Knuth’s flies arrive in the mail to him as maggots. He raises them and feeds them a sugar water solution tempered with watercolor and gouache paints. The flies, tens of thousands of them, are constrained to an area surrounding the canvas. “When flies eat they digest externally. They’re in a constant state of regurgitation,” explains Knuth. “When they land on the surface they regurgitate a flyspeck.” With a 2–3 week lifespan, the flies help Knuth create just a single painting. “I work them to death,” says Knuth.
“The idea is kind of nasty,” says Knuth. “There’s nothing worse than a fly. But people are always surprised at how beautiful and delicate the paintings are.” Some canvases are as large as six feet tall.
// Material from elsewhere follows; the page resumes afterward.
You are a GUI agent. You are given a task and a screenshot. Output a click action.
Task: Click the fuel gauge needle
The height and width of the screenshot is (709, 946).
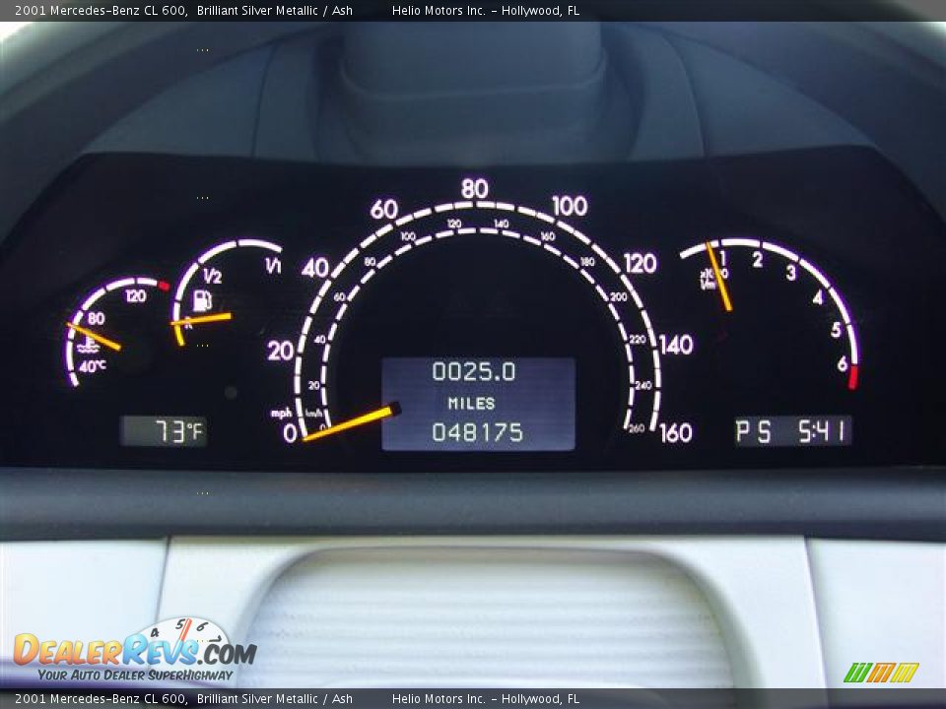[x=202, y=319]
Knuth estimates he has made 30 such paintings using the flyspeck method.
Knuth likes the push and pull between the grotesque and the beautiful. He says the paintings are about transformation, and even calls them “elegant.” He’s right; without knowing how they were made, Knuth’s canvases pass as colorful, atmospheric abstractions.
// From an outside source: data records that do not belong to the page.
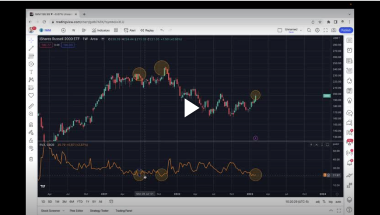Toggle lock all drawings icon

[x=31, y=141]
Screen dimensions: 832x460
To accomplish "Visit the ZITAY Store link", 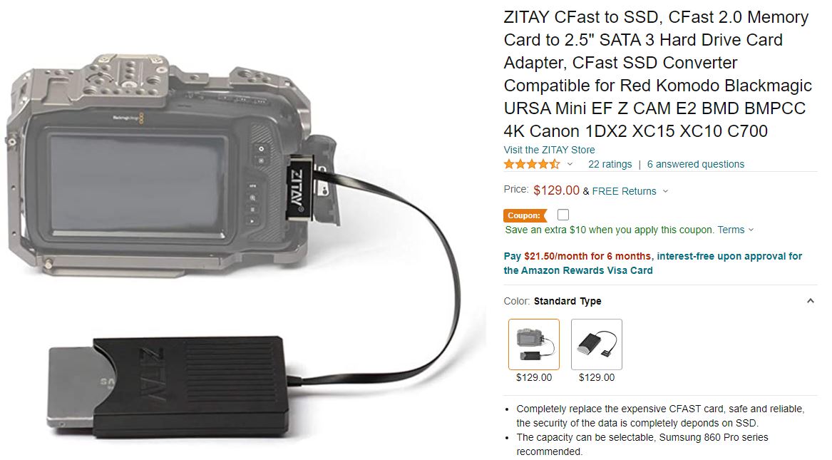I will pos(549,150).
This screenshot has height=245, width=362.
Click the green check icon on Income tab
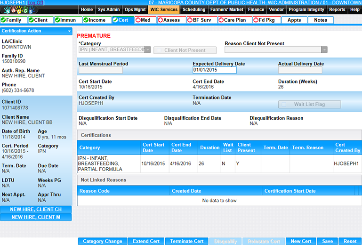pyautogui.click(x=86, y=20)
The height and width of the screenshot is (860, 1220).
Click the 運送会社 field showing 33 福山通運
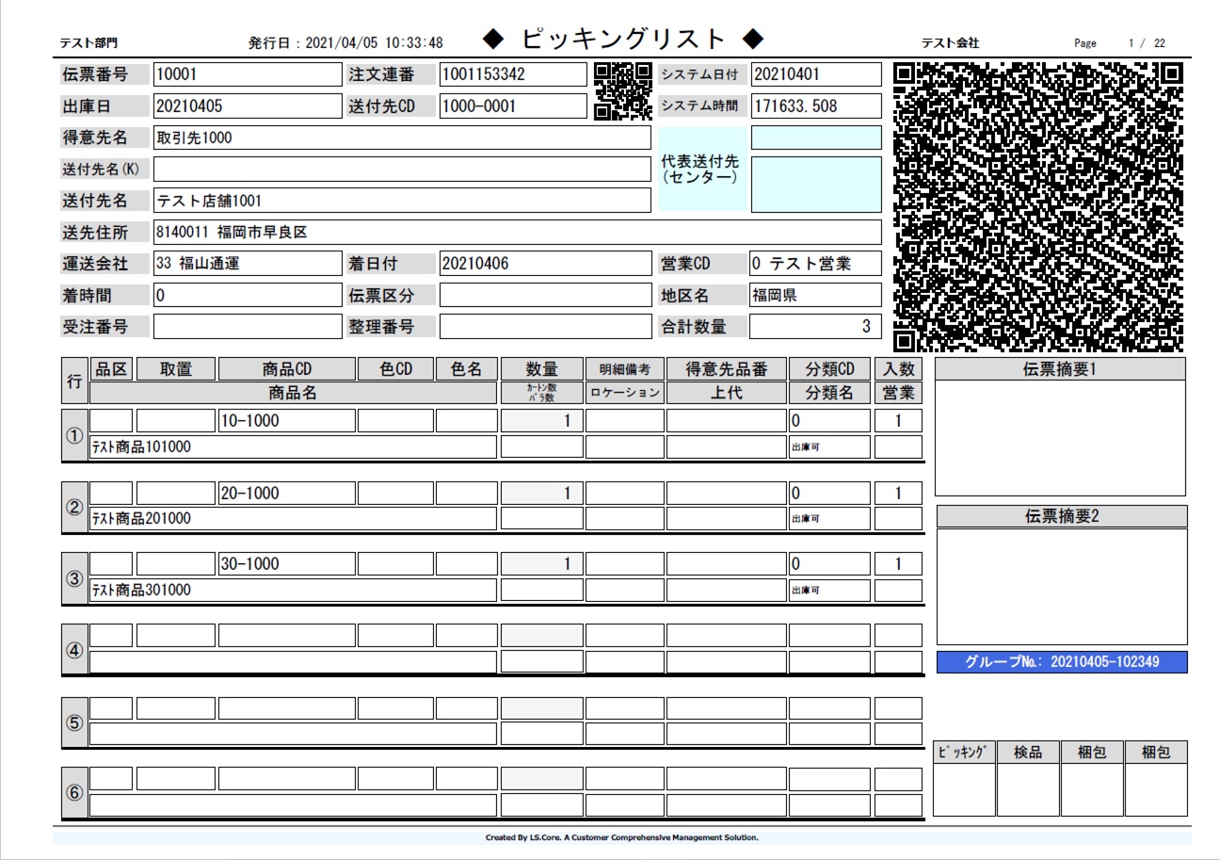(x=248, y=264)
Is it insect abuse? “I’ve been waiting for PETA to find me,” jokes Knuth, but he was concerned. He asked an entomologist to be sure. “The flies are living normal lifespans, they’re active and sexually active,” says Knuth. “If you’re having sex and living a normal lifespan, that’s pretty good.” Even better, perhaps, if your whole existence is dedicated to making art.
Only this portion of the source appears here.